Objective: The purpose of this study was to assess the pulmonary function and exercise capacity of older children (age 9-14 years), comparing those who had been born extremely preterm to those who were born healthy and full term. Methods: Thirty-seven children who had a BW ≤800 gm (mean BW 701±81 g and mean GA 26.0±1.6 wks) were identified from a cohort of infants followed longitudinally in a multidisciplinary research clinic. Children with neuromuscular or visual disabilities were excluded. Males, who represented 30% of the sample (N=11), more frequently had neonatal chronic lung disease and were more likely to have a history of wheezing during childhood than females (4/11 and 5/26). Fifteen control children were recruited by hospital advertisement.

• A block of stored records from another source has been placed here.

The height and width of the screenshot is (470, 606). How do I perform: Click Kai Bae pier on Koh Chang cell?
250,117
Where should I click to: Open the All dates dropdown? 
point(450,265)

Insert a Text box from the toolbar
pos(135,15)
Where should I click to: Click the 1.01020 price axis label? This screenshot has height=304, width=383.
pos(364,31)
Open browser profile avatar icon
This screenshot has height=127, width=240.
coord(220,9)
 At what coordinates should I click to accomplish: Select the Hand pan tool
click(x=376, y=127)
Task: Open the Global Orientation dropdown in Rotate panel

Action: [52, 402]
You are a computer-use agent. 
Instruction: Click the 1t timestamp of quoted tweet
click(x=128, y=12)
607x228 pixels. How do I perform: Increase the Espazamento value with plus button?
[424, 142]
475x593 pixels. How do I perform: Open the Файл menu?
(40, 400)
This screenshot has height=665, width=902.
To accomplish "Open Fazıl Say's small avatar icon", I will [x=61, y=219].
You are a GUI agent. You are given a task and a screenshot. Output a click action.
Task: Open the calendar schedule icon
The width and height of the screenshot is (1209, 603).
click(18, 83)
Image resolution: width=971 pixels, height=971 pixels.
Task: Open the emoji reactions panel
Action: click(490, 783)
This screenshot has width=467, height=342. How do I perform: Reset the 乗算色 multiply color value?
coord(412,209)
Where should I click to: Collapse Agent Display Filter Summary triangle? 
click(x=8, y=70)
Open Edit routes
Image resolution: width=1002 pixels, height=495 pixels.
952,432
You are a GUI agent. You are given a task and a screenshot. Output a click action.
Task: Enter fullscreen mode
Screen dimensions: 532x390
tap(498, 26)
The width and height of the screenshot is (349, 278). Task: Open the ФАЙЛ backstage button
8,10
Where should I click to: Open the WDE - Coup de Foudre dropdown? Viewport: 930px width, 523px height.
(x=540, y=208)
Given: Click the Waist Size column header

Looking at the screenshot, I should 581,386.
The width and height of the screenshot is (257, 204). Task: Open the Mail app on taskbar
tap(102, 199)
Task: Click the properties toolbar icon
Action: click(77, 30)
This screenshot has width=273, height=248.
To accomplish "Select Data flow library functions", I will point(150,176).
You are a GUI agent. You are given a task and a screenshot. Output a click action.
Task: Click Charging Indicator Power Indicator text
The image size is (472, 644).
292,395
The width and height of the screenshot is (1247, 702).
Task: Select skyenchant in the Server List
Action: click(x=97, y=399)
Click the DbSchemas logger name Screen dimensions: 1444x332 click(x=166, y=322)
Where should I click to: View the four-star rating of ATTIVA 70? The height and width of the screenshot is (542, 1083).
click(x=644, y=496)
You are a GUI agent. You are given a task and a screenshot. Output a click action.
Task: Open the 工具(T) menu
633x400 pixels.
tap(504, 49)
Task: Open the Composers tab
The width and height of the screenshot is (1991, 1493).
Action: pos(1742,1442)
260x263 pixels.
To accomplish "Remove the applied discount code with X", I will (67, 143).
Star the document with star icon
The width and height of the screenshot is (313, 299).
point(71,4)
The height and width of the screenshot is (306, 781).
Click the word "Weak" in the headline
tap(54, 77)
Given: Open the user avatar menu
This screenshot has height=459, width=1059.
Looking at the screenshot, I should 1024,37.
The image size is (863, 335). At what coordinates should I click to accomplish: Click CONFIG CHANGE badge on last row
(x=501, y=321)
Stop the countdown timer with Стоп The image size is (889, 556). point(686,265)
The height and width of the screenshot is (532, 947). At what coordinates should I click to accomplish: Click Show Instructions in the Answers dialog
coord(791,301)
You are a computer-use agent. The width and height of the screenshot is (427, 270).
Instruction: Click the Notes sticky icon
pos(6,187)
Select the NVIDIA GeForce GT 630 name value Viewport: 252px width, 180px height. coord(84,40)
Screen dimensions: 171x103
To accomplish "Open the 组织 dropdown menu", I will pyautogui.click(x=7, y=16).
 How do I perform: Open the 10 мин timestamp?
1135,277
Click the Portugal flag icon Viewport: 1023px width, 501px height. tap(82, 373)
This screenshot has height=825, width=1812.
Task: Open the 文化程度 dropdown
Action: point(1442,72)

Each child underwent baseline pulmonary function tests and an incremental-graded exercise study under supervision of an exercise physiologist. Results: Mean values for functional vital capacity (FVC) and forced expiratory volume in one second (FEV1) were not different between groups. However, compared to controls, preterm children had lower mean FEF25-75 (87±25 and 105±18, p=0.02) and peak expiratory flow rate (PEFR) values (88±16 and 102±18, p=0.003). Peak oxygen consumption by weight (VO2/kg) was significantly lower for preterm (31±6 and 39±5, p<.001). Male preterm children had lower FEF25-75 (70±25 and 93±22, p<.01) and FEV1/FVCs (79±9 and 89±5, p<.0001) than female preterms. There were no gender differences in oxygen consumption measures for the preterm children. Conclusion: Healthy survivors of extreme prematurity have pulmonary function testing consistent with small airways dysfunction compared to age-matched, term gestation control children. Male preterms were most likely to have abnormal pulmonary function, perhaps secondary to greater pulmonary complications during the neonatal period. However, none of the survivors tested had clinically evident pulmonary limitations. Low oxygen consumption values suggest a poor level of fitness for the preterm survivors and warrant additional investigation.